Canada

COVID-19 and employees' home office expenses

TAX ALERT  | 

This article was first published by the Canadian Tax Foundation in  Canadian Tax Focus, May 2020.

Although tight rules in subsection 8(13) make it difficult for employees to deduct their COVID-19-related home office expenses, planning for the possibility of such deductions could begin. Employers should consider concluding agreements with employees about the requirement to have a home office and planning for the possibility of needing to issue large numbers of form T 2200, "Declaration of Conditions of Employment." Some employers, wary of the costs involved, may choose instead to reimburse employees for a modest amount of office supplies. The CRA accepts that reimbursement of an amount not exceeding $500 for the purchase of personal computer equipment will be non-taxable in the COVID-19 context (CRA document no. 2020-0845431C6, April 22, 2020 [French only]). Further CRA guidance may be expected, and there is a strong possibility that additional rules will be relaxed.

Home office expenses may be deductible to an employee under either paragraph 8(1)(f) or (i), each of which has its own tests. Subsection 8(13) provides additional requirements.

The CRA considers (in CRA document nos. 2000-0022015, May 17, 2000 and 2011-0394321E5, March 1, 2011) that a work-from-home arrangement may be initially entered into voluntarily and formalized later; once the agreement or unilateral notice (which need not be in writing) is in place, the employee can be considered to be "required" (for the purposes of paragraph 8(1)(f) or (i)) to provide the home workspace and incur the expenses. Since it is not clear whether the concluding of a formal arrangement is considered to back-date the requirement to the time that it started informally, such agreements should be concluded soon.

Subparagraph 8(13)(a)(ii) requires that the workspace be used exclusively for the purpose of earning employment income and used on a regular and continuous basis for meeting customers or other persons in the ordinary course of performing the employment duties. Since the CRA's opinion has been that "meeting" means a physical encounter (that is, in person) (CRA document no. 2013-0481171E5, December 10, 2013), the physical distancing requirements recommended by governments seem to make this test impossible to meet. Informal-procedure TCC decisions to the contrary (for example, Landry v. The Queen2007 TCC 383) have not changed this policy.

An alternative route to deductibility is subparagraph 8(13)(a)(i), which requires that the workspace at home be where the employee "principally" performs the duties of the office or employment.
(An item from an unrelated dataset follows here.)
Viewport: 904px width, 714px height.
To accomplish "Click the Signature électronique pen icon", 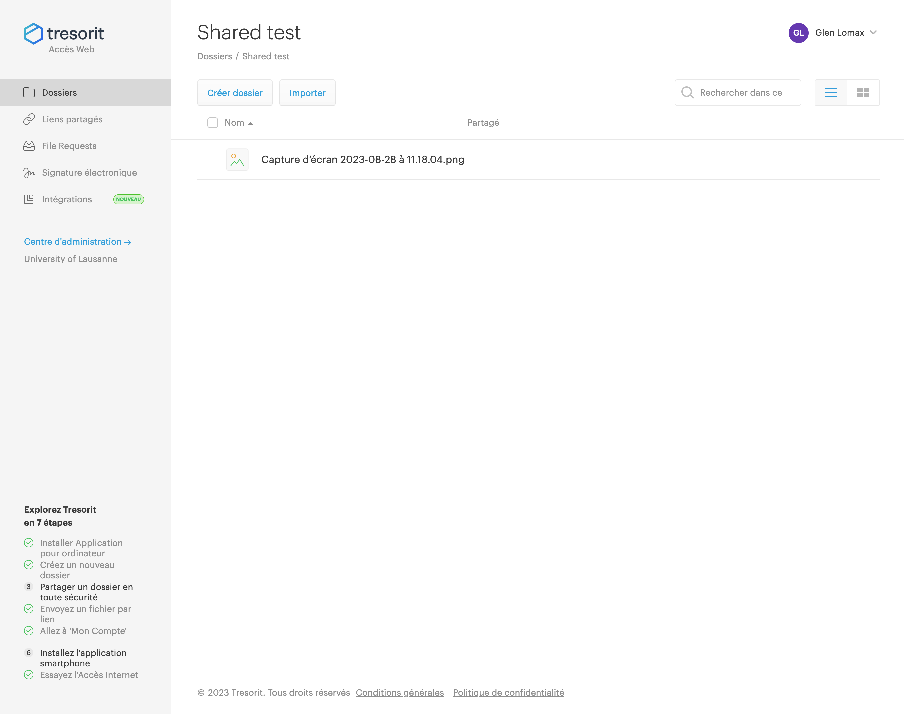I will [29, 173].

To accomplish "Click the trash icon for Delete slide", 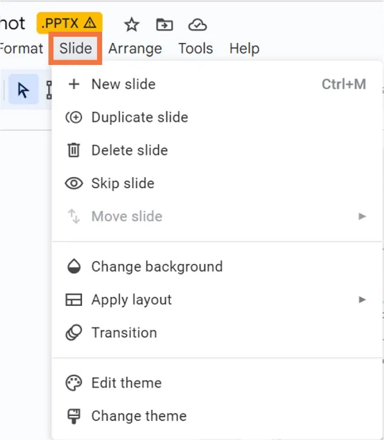I will 74,150.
The CRA's view is that, in this context, "principally" means more than 50 percent of the time. In the context of temporary mandatory work-from-home policies, a question arises as to whether the 50 percent threshold is computed over the course of a full year or a part of the year. Since subsection 8(1) refers to "computing a taxpayer's income for a taxation year from an office or employment," it would be reasonable to infer that the "principally" test should be determined over the course of the full period of employment in the calendar year, rather than for just the part of the year during which the employee is required to work from home for that employment. This would imply that for a 12-month period of employment in which the person works either fully from home or not at all from home for any given month, the work-from-home policy would have to be in place for at least 6 months in order to meet the test.

The CRA has previously opined (CRA document no. 2007-0227511E5, December 13, 2007) that when determining the appropriate "total hours" in the application of the "principally" test, it would be reasonable to begin with the number of hours that the employee is required to work under the terms of his or her employment contract. As such, various considerations would have an impact on this calculation, including whether an employer approves overtime or different working hours, or whether an employee's working hours are stable throughout the year. For example, certain industries' business cycles may fluctuate, be seasonal, or be project-oriented, with the majority of working hours being compressed into a few months. Thus, the 50 percent threshold could be met in less than 6 months.

An alternative view is that it is sufficient to meet the 50 percent threshold for just a few months rather than the whole of the employment in the year. Policy intent is one factor in statutory interpretation, and the above-cited words in subsection 8(1) are unlikely to have been written in contemplation of a pandemic.